To get LoopVectorization support, you’ll need to define a few methods.
julia> using ArrayInterface, HybridArrays, StaticArrays
julia> a = HybridMatrix{3,StaticArrays.Dynamic()}(randn(3,100));
julia> ArrayInterface.strides(a)
ERROR: MethodError: no method matching strides(::HybridMatrix{3, StaticArrays.Dynamic(), Float64, 2, Matrix{Float64}})
Closest candidates are:
strides(::SubArray) at subarray.jl:329
strides(::Union{Base.ReinterpretArray{T, N, S, A, IsReshaped} where S where IsReshaped where A<:Union{SubArray{T, N, A, I, true} where I<:Union{Tuple{Vararg{Real, N} where N}, Tuple{AbstractUnitRange, Vararg{Any, N} where N}} where A<:DenseArray where N where T, DenseArray} where N where T, Base.ReshapedArray{T, N, A, MI} where MI<:Tuple{Vararg{Base.MultiplicativeInverses.SignedMultiplicativeInverse{Int64}, N} where N} where A<:Union{Base.ReinterpretArray{T, N, S, A, IsReshaped} where S where IsReshaped where A<:Union{SubArray{T, N, A, I, true} where I<:Union{Tuple{Vararg{Real, N} where N}, Tuple{AbstractUnitRange, Vararg{Any, N} where N}} where A<:DenseArray where N where T, DenseArray} where N where T, SubArray{T, N, A, I, true} where I<:Union{Tuple{Vararg{Real, N} where N}, Tuple{AbstractUnitRange, Vararg{Any, N} where N}} where A<:DenseArray where N where T, DenseArray} where N where T, DenseArray}) at reinterpretarray.jl:160
strides(::Base.ReinterpretArray) at reinterpretarray.jl:156
...
Stacktrace:
[1] strides(A::HybridMatrix{3, StaticArrays.Dynamic(), Float64, 2, Matrix{Float64}})

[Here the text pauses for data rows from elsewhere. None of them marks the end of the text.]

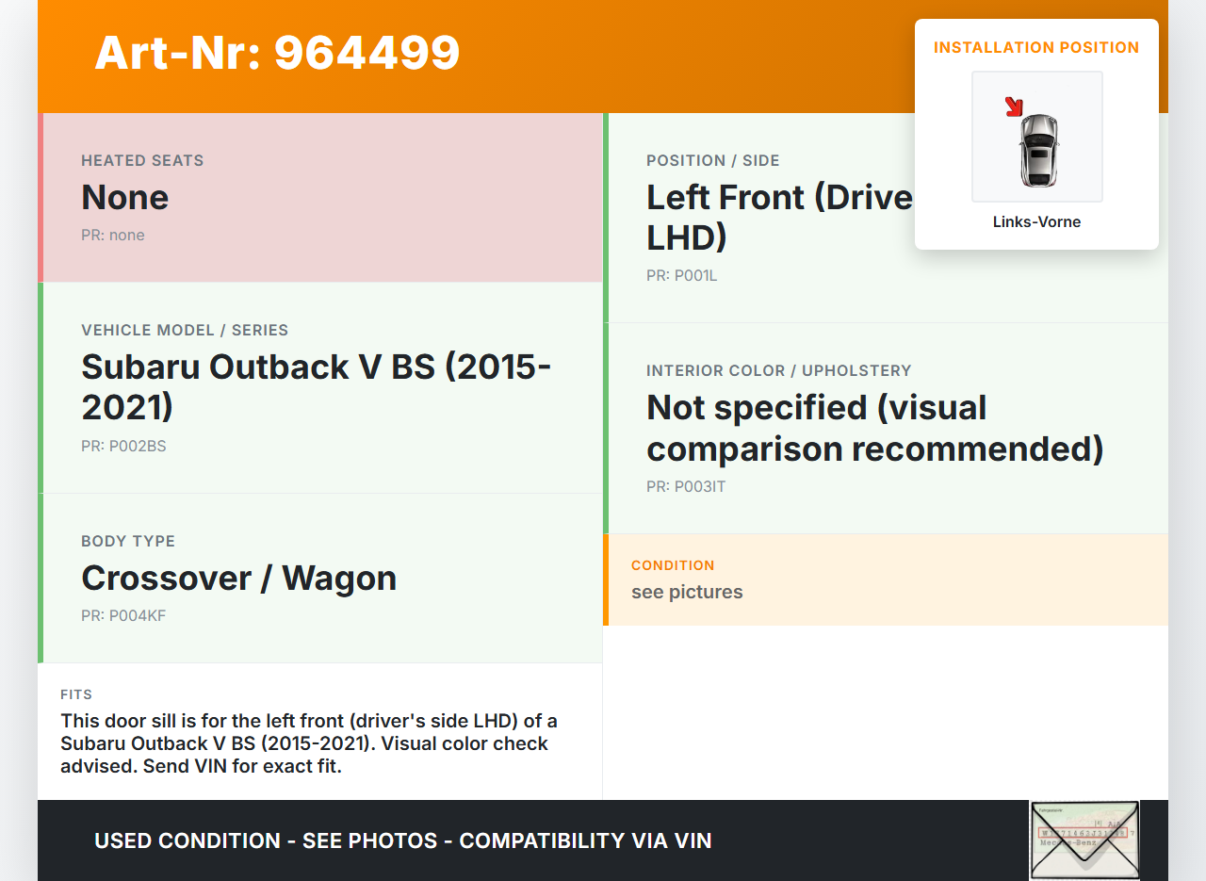Screen dimensions: 1206x881
Task: Select the Links-Vorne caption
Action: tap(1036, 222)
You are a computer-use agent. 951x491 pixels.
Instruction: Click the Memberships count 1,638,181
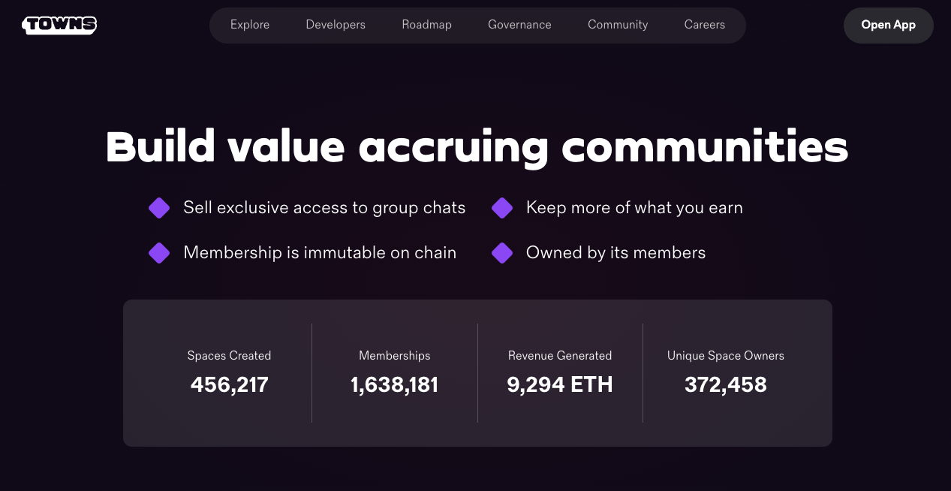(x=394, y=384)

@ ArrayInterface ~/.julia/dev/ArrayInterface/src/stridelayout.jl:298
[2] top-level scope
@ REPL[3]:1
julia> pointer(a)
ERROR: conversion to pointer not defined for HybridMatrix{3, StaticArrays.Dynamic(), Float64, 2, Matrix{Float64}}
Stacktrace:
[1] error(s::String)
@ Base ./error.jl:33
[2] unsafe_convert(#unused#::Type{Ptr{Float64}}, a::HybridMatrix{3, StaticArrays.Dynamic(), Float64, 2, Matrix{Float64}})
@ Base ./pointer.jl:67
[3] pointer(x::HybridMatrix{3, StaticArrays.Dynamic(), Float64, 2, Matrix{Float64}})
@ Base ./abstractarray.jl:1110
[4] top-level scope
@ REPL[4]:1
julia> ArrayInterface.size(a) # not static
(3, 100)
julia> B = @MMatrix rand(3,4);
julia> ArrayInterface.strides(B)
(ArrayInterface.StaticInt{1}(), ArrayInterface.StaticInt{3}())
julia> pointer(B)
Ptr{Float64} @0x00007f73882a7d50
julia> ArrayInterface.size(B) # static
(ArrayInterface.StaticInt{3}(), ArrayInterface.StaticInt{4}())
julia> ArrayInterface.strides(B) # static
(ArrayInterface.StaticInt{1}(), ArrayInterface.StaticInt{3}())
HybridArrays will need a few methods defined, but StaticArrays.MArrays are good to go for the next release of LoopVectorization:
julia> using VectorizationBase # master branch; needs to be 0.13
julia> stridedpointer(B) # if this function works, the array should work
VectorizationBase.StridedPointer{Float64, 2, 1, 0, (1, 2), Tuple{StaticInt{8}, StaticInt{24}}, Tuple{StaticInt{1}, StaticInt{1}}}(Ptr{Float64} @0x00007f73882a7d50, (StaticInt{8}(), StaticInt{24}()), (StaticInt{1}(), StaticInt{1}()))
The list of methods:
ArrayInterface.size(A::HybridArray) = ...
ArrayInterface.strides(A::HybridArray) = ...
Base.unsafe_convert(::Type{Ptr{T}}, A::HybridArray{S,T}) where {S,T} = pointer(A.data)
ArrayInterface.contiguous_axis(::Type{<:HybridArray}) = ArrayInterface.Contiguous{1}()
ArrayInterface.contiguous_batch_size(::Type{<:HybridArray}) = ArrayInterface.ContiguousBatch{0}()
ArrayInterface.stride_rank(::Type{<:HybridArray{<:Any,<:Any,N}}) where {N} = ArrayInterface.StrideRank{ntuple(identity,Val(N))}()
I didn’t test, but all but the first 2 should be close to something that works.